Even after more than five years helping Georgia drivers with their speeding tickets, I still get new cases with new factors in them to consider. Today’s new factor was a Lilburn speeding ticket issued using “moving radar.” Frankly, I had never seen a moving radar speeding ticket and investigated on behalf of my client. Immediately, I was skeptical that moving radar could be as accurate as stationary radar. Also, I was unaware that Georgia speeding tickets could be issued by an officer using moving radar as I was unsure of whether issuing speeding tickets using moving radar was an approved method by the courts.
A search of the speeding ticket laws in the actual code of the State of Georgia actually revealed absolutely nothing. There is no mention of moving radar at all. This Atlanta speeding ticket lawyer can only conclude that moving radar comes under the laws of stationary radar, which can be found in O.C.G.A. 35-8-2 and other assorted statutes. A search of caselaw yielded similar results. There were only two cases that mentioned moving radar, one of which was a civil case involving a collision where a state trooper hit a citizen while using moving radar, and a juvenile speeding ticket case where moving radar was used but the court did not comment on the accuracy or reliability of radar in speeding ticket cases.

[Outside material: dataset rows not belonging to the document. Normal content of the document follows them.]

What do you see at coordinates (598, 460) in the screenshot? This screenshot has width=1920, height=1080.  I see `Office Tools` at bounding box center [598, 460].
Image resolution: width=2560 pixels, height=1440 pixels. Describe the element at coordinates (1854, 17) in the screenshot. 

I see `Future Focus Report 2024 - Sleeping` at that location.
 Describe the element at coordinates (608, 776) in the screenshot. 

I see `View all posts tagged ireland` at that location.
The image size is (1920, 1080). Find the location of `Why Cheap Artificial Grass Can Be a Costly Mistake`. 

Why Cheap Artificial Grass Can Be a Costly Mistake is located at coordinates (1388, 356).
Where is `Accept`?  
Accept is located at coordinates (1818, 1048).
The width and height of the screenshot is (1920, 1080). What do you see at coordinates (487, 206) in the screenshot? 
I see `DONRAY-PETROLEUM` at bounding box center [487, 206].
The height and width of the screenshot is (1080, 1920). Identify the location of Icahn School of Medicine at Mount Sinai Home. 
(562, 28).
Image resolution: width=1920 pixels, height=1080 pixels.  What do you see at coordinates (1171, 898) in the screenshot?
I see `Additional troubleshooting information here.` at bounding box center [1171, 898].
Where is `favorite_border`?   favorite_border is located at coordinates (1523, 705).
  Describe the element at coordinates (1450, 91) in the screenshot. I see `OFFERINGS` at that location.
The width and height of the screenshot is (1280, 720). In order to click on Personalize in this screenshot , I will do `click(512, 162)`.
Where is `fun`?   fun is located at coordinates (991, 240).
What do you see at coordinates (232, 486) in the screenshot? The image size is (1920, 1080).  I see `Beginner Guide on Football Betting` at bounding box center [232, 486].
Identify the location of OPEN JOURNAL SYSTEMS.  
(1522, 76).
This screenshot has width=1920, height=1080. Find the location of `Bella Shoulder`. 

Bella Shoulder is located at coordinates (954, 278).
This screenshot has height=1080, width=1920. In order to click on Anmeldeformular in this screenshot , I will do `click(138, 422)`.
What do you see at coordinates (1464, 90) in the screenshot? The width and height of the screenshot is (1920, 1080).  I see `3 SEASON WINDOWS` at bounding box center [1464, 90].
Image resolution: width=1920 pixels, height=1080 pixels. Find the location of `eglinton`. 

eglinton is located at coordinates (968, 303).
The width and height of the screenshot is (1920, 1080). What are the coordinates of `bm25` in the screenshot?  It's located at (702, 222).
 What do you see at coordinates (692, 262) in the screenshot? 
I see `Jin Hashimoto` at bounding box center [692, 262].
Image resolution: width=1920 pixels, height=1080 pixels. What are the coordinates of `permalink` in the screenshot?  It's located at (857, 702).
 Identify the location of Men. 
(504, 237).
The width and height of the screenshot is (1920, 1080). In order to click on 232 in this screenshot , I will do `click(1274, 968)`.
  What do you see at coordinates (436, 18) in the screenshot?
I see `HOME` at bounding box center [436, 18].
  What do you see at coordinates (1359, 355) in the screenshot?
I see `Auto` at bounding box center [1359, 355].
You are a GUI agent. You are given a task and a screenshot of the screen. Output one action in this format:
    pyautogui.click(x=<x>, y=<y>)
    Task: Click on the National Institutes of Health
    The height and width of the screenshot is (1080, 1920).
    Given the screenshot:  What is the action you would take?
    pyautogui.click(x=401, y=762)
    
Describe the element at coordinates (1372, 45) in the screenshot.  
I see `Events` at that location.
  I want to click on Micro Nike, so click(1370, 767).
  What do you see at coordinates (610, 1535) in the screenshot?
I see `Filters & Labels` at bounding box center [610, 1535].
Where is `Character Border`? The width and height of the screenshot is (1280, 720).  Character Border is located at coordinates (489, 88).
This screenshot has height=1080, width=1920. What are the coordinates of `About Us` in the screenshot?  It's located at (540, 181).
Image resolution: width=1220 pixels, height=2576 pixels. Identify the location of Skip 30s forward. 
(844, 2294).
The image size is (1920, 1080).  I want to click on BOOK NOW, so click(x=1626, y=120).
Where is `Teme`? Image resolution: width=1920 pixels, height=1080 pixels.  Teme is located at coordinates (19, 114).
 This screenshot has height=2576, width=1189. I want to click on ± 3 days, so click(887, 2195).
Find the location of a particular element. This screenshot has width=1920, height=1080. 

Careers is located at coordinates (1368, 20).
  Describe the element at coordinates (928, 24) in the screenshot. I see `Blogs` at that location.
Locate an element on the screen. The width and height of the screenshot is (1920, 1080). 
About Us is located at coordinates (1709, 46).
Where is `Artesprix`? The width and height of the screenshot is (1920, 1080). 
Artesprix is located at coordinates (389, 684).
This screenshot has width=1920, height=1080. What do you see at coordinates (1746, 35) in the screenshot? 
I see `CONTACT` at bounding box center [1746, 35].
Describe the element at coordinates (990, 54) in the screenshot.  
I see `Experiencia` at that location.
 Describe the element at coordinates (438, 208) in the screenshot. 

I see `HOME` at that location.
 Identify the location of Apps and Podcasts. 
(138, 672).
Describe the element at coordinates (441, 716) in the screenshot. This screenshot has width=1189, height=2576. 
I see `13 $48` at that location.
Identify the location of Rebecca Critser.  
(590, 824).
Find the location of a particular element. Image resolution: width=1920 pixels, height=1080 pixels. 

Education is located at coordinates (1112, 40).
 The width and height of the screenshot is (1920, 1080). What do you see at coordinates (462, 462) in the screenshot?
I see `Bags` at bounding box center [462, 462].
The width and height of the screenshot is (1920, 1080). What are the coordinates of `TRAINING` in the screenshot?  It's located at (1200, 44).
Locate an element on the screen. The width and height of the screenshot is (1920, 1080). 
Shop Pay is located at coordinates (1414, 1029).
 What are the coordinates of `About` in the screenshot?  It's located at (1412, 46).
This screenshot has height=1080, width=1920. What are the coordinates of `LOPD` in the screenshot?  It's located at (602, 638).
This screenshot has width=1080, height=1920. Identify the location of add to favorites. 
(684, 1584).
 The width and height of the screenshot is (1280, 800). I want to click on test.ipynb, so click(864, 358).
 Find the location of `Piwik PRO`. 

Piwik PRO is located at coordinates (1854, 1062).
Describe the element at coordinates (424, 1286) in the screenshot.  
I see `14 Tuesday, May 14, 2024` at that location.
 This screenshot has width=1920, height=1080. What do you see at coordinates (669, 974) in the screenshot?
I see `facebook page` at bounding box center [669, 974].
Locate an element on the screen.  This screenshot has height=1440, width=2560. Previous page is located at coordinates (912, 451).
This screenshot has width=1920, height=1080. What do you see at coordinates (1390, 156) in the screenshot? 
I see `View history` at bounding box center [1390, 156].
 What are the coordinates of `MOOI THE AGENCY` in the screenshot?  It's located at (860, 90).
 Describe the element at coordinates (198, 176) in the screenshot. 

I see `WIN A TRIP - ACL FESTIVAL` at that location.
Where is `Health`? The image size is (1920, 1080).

This Atlanta speeding citation attorney can only concluded that while moving radar may be admissible in your Atlanta speeding violation case according to the courts, a good Atlanta speeding ticket lawyer might be able to fight your speeding ticket if moving radar was used based on the at least perceived less reliability of moving radar versus stationary radar. Knowing what I now know, I will certainly be prepared to go to Lilburn Municipal Court with solid arguments on why our client’s Lilburn speeding ticket should be reduced or dismissed.